[IPython-dev] History

Fri Feb 18 11:54:40 EST 2011

Hi,

On Thu, Feb 17, 2011 at 2:31 PM, MinRK <benjaminrk at gmail.com> wrote:

>>> Hmm, what about concurrent sessions?  (Versus "previous" sessions which
>>> have
>>> been quit.)
>>
>> Interesting idea, but more complicated to implement. You'd have to somehow
>> have separate shells signal their presence. I think this is a separate
>> consideration - I'm looking at what we can get for free by restructuring the
>> history.
>
> I think the question here might be: what would the history look like at
> startup if I've been running several sessions simultaneously, and I start a
> new one?
> <start IP0,IP1,IP2>
> IP0: foo='bar'
> IP1: a=1
> IP2: b=2
> IP1: c=3
> <close IP0>
> IP2: d=4
> <start IP3>
> i.e. what is the 'previous' session?  Is it 'most recently closed' or 'most
> recently started' or 'most recently executed'?  You seemed to suggest above
> that IP3's readline history at startup should go d,c,b,a,foo (as I continue
> to press up) Is that correct?  I like this approach, but there's also value
> in keeping related commands (same session) adjacent to each other, so I
> don't think it's an obvious choice.  In most real cases, this probably
> doesn't
> make much difference.

This is really the key problem to think about, and I'm not sure I have
a full solution even in my head yet.  For now, a few thoughts...

In a sense, the history problem can be seen similar to the evolution
of a git repository, where you start with the master branch (the
history of your first session ever).  If you close and open a single
session again (but no concurrent ones), then each of these operations
is akin to a new commit, just adding to the old history.  But if a
concurrent session is opened, this is like making a new branch.

However, from a user experience standpoint, we don't want to expose
this kind of complexity in everyday work: people shouldn't need to
think of doing git branch merges to manage their history :)

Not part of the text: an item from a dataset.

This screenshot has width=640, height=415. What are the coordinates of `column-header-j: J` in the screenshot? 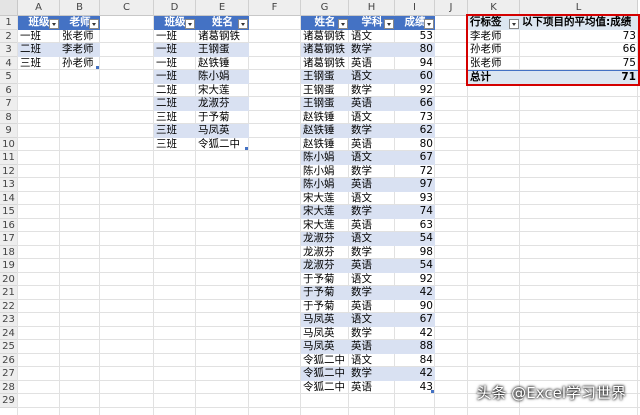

And in actual usage, you tend to think of your history as a linear
object running back in time.  But as we've seen clearly, it's not
linear, it's a DAG.  So the question is: how to best flatten it, so
that the user experience is automatic and shows a reasonable
linearization of the DAG, and yet it's useful and powerful (better
than today's behavior where a lot of clobbering happens from
concurrent sessions)?

If we start keeping all the sessions around, though, after a while it
will get very unwieldy to manage this, as we'll probably need to use
uuids to tag them, and tracking multiple sessions like this will be a
pain.  But we can't fully linearize on every save operation, because
we'd lose the ability to track open concurrent sessions.

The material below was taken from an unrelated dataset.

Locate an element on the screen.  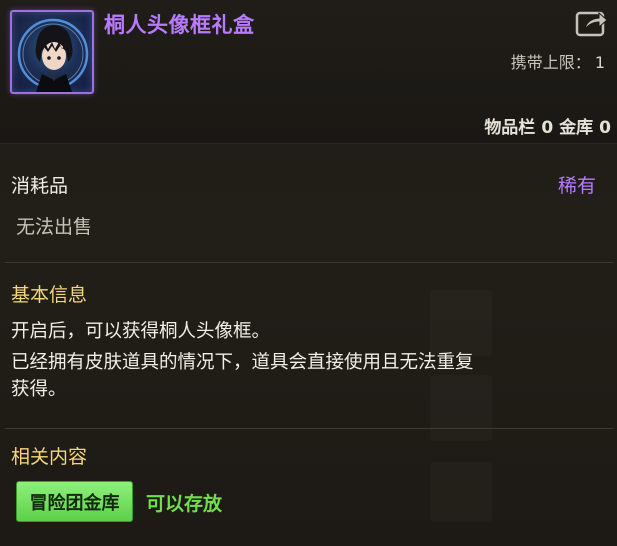
related-content-title: 相关内容 is located at coordinates (50, 457).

I have to run to a talk soon... Just as a sketch of how it could work:
there's a notion of a master session (to borrow git's terminology
deliberately); on opening ipython, it marks it as in use (locks).  If
a second session is opened (it sees the active one as locked), a
branch is made, tagged with a uuid and timestamp.  On startup, if
there are branches available they get merged into the current view,
but grouped together with most recent available first.  And only up to
5 branches are allowed to be 'in flight', so that the system doesn't
grow too complicated.  We may want to think about a few commands for
users to manage this manually if they want...

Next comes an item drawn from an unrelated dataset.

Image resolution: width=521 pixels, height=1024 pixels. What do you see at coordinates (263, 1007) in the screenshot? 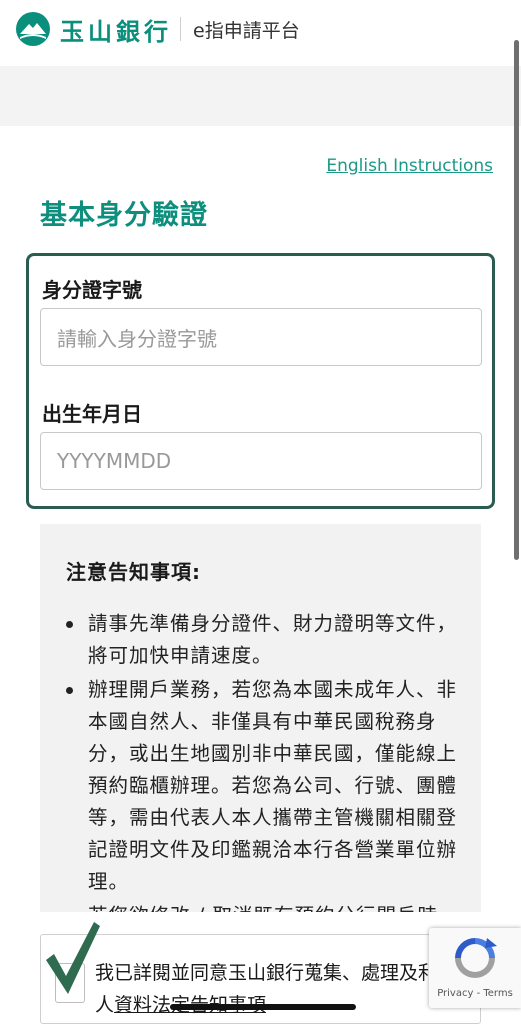
I see `home-indicator` at bounding box center [263, 1007].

Profiles could allow long-lived branches: there's a 'master'
per-profile, but otherwise the same logic as above applies.

Incomplete ideas as food for thought, but I have to run now...

>>> Are you kidding me?  One session equals roughly 1400 lines for me. :-)
>>>
>>> That's a good question, how much history should be available from
>>> "previous"
>>> sessions.
>>
>> But how much of that do you access through readline? It can of course be
>> user configurable, but we should set a sensible default. 40 is on the low
>> side. I assume readline is fairly fast: maybe a couple of hundred is a good
>> limit?
>
> I would think a default should be something like 500 at the very least.  I
> use ctrl-r all the time, and basically expect that if I remember typing it,
> IPython should remember as well.  If you are just using arrow-keys, then
> more than a few dozen isn't particularly valuable, but reverse-i-search
> should find anything I remember well enough to look for.

Yes, Ctrl-r should have O(1000) lines of history at least available to
it.  It's easy to use, fast, and very powerful.  Many people live and
die by it;l even if it's a somewhat more advanced readline feature,
for power users it's a very important one.

Cheers,

f